Everything good starts with a bacon sarnie
If it starts with a bacon sarnie it’s bound to be good. Well, thats how Crumbs Brewing started so we’re hoping thats true…..
In my spot in the window of Chalk Hills Bakery in Reigate, tucking into my Friday treat (don’t tell my wife, I’m supposed to be on a diet) it struck me that one of the best things about the sarnie is not the bacon or even the sauce, it’s the bread. The soft, white delicious bread that brings everything together in a warm sandwich of loveliness. However, do we ever really give bread the love it deserves?
Looking around the shop – stacked full of a variety of loaves of all shapes and sizes – I realised what a frustrating life the baker must have. All that effort, skill and artisanship put into something that so often gets over looked or, even worse, wasted when it passes its sell by date. Surely left over bread of such high quality deserves more than becoming bird food?

§ **Dataset excerpts**:
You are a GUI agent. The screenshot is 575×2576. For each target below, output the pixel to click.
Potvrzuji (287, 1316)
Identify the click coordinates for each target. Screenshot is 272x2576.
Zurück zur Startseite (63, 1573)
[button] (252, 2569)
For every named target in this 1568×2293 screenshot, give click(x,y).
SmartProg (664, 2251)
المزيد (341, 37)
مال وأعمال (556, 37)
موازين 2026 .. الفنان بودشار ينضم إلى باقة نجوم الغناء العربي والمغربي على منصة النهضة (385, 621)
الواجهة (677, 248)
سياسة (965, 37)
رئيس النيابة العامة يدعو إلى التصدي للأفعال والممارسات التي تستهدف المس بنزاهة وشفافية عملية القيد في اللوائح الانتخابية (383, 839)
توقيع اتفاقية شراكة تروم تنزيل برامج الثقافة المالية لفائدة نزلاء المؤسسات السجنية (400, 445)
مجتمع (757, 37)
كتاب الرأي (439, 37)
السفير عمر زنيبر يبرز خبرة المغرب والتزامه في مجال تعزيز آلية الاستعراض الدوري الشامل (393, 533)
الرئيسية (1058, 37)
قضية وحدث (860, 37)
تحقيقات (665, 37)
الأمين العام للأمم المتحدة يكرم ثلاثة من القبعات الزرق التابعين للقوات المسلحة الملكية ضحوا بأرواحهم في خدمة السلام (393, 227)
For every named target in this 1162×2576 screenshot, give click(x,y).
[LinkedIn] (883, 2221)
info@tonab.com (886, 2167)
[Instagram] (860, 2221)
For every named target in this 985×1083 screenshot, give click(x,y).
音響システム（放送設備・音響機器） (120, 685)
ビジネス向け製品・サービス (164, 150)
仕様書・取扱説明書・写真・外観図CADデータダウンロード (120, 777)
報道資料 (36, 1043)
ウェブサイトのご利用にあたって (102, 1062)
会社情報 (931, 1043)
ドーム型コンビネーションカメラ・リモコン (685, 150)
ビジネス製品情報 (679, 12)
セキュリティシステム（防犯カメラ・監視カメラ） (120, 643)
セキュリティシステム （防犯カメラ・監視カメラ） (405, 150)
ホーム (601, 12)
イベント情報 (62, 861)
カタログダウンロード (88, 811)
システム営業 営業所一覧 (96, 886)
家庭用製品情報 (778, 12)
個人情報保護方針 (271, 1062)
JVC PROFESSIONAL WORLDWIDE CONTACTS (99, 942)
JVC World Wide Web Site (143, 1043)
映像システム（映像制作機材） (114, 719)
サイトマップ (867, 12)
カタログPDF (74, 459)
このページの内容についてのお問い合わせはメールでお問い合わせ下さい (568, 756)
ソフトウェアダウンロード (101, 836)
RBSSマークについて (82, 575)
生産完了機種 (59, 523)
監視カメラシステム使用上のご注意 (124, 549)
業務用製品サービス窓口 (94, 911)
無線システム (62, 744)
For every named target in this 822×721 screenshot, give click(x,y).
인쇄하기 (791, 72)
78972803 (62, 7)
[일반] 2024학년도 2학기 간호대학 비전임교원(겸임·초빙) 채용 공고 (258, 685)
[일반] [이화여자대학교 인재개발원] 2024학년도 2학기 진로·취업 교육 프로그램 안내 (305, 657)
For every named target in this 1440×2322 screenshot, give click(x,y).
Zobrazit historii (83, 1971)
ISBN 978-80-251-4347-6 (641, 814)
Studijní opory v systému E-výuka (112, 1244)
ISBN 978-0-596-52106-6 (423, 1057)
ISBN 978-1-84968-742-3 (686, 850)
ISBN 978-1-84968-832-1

§ **Requirement 1**:
In the bacon sarnie text, where was the writer sitting when it struck them that the bread is the best part of the sarnie?
§ **Requirement 2**:
Pick up the bacon sarnie text after its final sentence and write what comes next.

§ **Exercise answer 1**:
In a spot in the window of Chalk Hills Bakery in Reigate.

§ **Exercise answer 2**:
With a bit of Googling (I’d do anything to avoid what it was I was actually supposed to be working on at the time) it turned out there was an answer. A truly wonderful answer. An answer that was almost as appealing as the bacon sandwich in front of me. The answer was BEER…..
As far back as early Sumerian cultures there has been an undeniable link between beer and bread. Indeed, if some stories are to be believed, beer only came about as a result of damp stale bread accidentally starting to ferment in storage jars. This early liquid became so mystical it was awarded its own deity – Ninkasi – the first embodiment of beer. Later on the Babylonians took this one step further and directly recognised the dual role of baker and brewer in the artisan job ‘lukasninda’ – the man of the beer loaf. Egyptian hieroglyphs for beer even featured the bread barrels in which it was fermented.
More recently, many monks have had the right idea – much of their spare time was spent either making bread or brewing beer!
As well as arming myself with plenty of interesting facts for my next evening rambling in a local pub I was on to something (albeit a few thousand years later than most civilisations). It was time to have a word with Chris & Rosie, the lovely owners of Chalk Hills Bakery….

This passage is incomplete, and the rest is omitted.